1. A method of aluminum processing, comprising the steps of anodizing an aluminum body having an exposed surface for fonning on the latter a porous anodic layer; producing on said layer at least one figure with an ink comprising an organic pigment and an alkaliand acid-resistant vehicle selected from the group composed of rubber and natural and synthetic resins; allowing the pigment to sediment into the pores of said layer while the vehicle is retained on and covers portions of the layer which correspond to the figure; steeping the aluminum body in an etching solution to etch the exposed surface where the latter is not covered by the retained vehicle, thereby leaving a colored figure in relief corresponding to the covered portions; and removing the retained vehicle from the previously covered portions of said layer.
2. A method as defined in claim 1, wherein said vehicle is predominantly composed of rubber.
3. A method as defined in claim 1, wherein said vehicle is predominantly composed of synthetic resin material.
4. A method as defined in claim 1, said organic pigment comprising oil colors.
5. A method as defined in claim 1, wherein said aluminum body is an aluminum foil; and further comprising the steps of bonding the aluminum foil to a surface of an article of material resistant to acid and alkali prior to anodizing; and steeping the article with the anodized aluminum foil in an etching solution until said aluminum foil is completely removed except for said figure.

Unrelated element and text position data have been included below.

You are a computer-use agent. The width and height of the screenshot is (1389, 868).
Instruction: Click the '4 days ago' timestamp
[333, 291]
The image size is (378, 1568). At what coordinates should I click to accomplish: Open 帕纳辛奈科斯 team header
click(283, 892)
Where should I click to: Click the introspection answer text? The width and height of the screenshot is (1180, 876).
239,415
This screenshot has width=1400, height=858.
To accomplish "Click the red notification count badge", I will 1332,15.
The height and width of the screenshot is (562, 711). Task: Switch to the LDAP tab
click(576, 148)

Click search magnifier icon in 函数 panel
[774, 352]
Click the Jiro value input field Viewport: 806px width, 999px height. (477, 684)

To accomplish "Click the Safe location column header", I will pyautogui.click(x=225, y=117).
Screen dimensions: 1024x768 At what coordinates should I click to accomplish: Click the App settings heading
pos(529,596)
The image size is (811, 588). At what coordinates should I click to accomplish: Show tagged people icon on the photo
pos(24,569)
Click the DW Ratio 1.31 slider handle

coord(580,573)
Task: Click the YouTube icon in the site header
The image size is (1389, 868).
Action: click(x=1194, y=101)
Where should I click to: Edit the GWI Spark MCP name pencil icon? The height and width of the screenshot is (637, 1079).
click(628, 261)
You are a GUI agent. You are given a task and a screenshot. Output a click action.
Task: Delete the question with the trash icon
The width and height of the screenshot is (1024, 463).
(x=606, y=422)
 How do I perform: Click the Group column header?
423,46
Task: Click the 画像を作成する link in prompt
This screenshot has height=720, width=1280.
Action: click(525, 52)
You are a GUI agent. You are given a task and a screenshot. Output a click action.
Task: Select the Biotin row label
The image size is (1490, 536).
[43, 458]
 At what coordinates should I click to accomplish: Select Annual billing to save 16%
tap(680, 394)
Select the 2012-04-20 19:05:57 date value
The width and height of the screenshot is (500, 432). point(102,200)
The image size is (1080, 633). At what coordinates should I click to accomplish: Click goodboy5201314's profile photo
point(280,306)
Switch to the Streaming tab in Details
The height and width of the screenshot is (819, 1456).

6. A method as defined in claim 5. wherein said article is a coating on an object which is not resistant to acid and alkali.
7. A method of aluminum processing, comprising the steps of bonding an aluminum foil to a surface of an article which is resistant to acid and alkali at least at such surface; anodizing the aluminum foil and forming on the same a porous anodic layer; producing on said layer at least one figure with an ink comprising an organic pigment and an alkaliand acid-resistant vehicle; selected from the group composed of rubber and natural and synthetic resins; allowing the pigment to sediment into the pores of said layer while the vehicle is retained on and covers portions of the layer which correspond to the figure; steeping the article and aluminum foil in an etching solution to remove the aluminum foil completely except for the portions of said layer covered by the retained vehicle, thereby leaving on said surface of said article a colored figure in relief; and removing the retained vehicle.